2. Полонская Е. Из литературных воспоминаний // Час пик. – 1994. – 21 сентября.
3. Чуковский К.И. Лидия Чарская // Сочинения в 2 тт. – М., 1990. – Т.1. – С. 438-439.
4. Гловский М. Вестник литературы. 1910. цит. по [Глоцер В.И. Письмо Чарской Чуковскому] // Русская литература. – 1988. – №2. – С. 187.
5. Пантелеев Л. Как я стал детским писателем // Собрание сочинений в 4 тт. – Л., 1984. – Т.3. – С. 316.
5. Новый женский интернет журнал
6. Панова В. Заметки литератора. – Л., 1972. – С. 150.
7. Васильев Б. Летят мои кони // Повести и рассказы. – М.,1988. – Т.2. – С. 40.
8. Сологуб Ф. Статья О Чарской // Архив Ф.К.Сологуба.
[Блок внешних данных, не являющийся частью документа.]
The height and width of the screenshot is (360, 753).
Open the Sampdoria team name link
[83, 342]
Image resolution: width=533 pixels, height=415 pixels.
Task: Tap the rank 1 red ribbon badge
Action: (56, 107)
Ф.289. Оп.1. Ед.хр.571.
9. Друнина Ю. «С тех вершин» (страницы автобиографии). Избранное. В 2 тт. – М., 1989. – Т.2. – С. 279.
10. Щеглова Е. Возвращение Лидии Чарской // Нева. – 1993. – №8. – С. 269, 271.
11. Тэффи Н. А.И.Куприн // Моя летопись. – М., 2004. – С. 180.
12. Цветаева М. Памяти Нины Джаваха // Книга стихов. – М., 2004. – С. 18-19.